***** Exercise input

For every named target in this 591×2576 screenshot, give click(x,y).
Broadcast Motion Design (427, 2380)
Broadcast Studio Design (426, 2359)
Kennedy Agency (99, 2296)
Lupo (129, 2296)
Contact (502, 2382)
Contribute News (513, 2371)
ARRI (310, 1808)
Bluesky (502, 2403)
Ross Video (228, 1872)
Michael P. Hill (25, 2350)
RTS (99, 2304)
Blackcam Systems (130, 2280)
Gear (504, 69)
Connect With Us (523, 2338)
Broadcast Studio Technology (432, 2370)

**********

Problem statement: What is needed is the number of lines in the data that hold the word "Design", and nothing more.

Output below: 2